Exhibit 10.3
BAY-VANGUARD FEDERAL SAVINGS BANK
THREE-YEAR CHANGE IN CONTROL AGREEMENT
This AGREEMENT (“Agreement”) is hereby entered into as of July 1, 2014 by and between BAY-VANGUARD FEDERAL SAVINGS BANK (the “Bank”), a federally-chartered savings bank, with its principal offices at 7114 North Point Road, Baltimore, Maryland 21219, MICHAEL J. DEE (“Executive”), and BV FINANCIAL, INC. (the “Company”), a federally-chartered corporation and the holding company of the Bank, as guarantor.
WHEREAS, the Bank recognizes the importance of Executive to the Bank’s operations and wishes to protect his position with the Bank in the event of a change in control of the Bank or the Company for the period provided for in this Agreement; and
WHEREAS, Executive and the Board of Directors of the Bank desire to enter into an agreement setting forth the terms and conditions of payments due to Executive in the event of a change in control and the related rights and obligations of each of the parties.
NOW, THEREFORE, in consideration of the promises and mutual covenants herein contained, it is hereby agreed as follows:
a.
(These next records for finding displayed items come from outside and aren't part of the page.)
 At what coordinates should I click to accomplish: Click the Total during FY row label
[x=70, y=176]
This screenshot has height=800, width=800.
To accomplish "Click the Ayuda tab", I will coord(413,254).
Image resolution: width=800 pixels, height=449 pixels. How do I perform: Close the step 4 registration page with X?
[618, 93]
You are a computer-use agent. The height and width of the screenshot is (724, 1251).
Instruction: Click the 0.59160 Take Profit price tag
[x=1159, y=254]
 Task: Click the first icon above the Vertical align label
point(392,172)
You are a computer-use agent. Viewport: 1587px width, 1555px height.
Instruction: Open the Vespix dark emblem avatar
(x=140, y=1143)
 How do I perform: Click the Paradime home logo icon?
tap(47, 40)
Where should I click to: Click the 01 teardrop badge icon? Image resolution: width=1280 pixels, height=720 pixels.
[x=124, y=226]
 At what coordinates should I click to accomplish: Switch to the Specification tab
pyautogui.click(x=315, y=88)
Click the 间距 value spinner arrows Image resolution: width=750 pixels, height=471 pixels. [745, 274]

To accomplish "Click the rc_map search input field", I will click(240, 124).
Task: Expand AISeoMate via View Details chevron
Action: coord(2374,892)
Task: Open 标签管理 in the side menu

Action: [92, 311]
The term of this Agreement shall be (i) the initial term, consisting of the period commencing on the date of this Agreement (the “Effective Date”) and ending on the third anniversary of the Effective Date, plus (ii) any and all extensions of the initial term made pursuant to this Section 1.
b. Commencing on July 1, 2015 (the “Renewal Date”), and continuing each anniversary date thereafter, the Board of Directors of the Bank (the “Board of Directors”) may extend the term of this Agreement for an additional one (1) year period (from the Renewal Date) beyond the then effective expiration date, provided that Executive shall not have given at least sixty (60) days’ written notice of his desire that the term not be extended.
c. Notwithstanding anything in this Section to the contrary, this Agreement shall terminate if Executive or the Bank terminates Executive’s employment prior to a Change in Control.
a. Upon the occurrence of a Change in Control of the Bank or the Company followed at any time during the term of this Agreement by the termination of Executive’s employment in accordance with the terms of this Agreement, other than for Cause, as defined in Section 2c. of this Agreement, the provisions of Section 3 of this Agreement shall apply. Upon the occurrence of a Change in Control, Executive shall have the right to elect to voluntarily terminate his employment at any time during the term of this Agreement for “Good Reason.”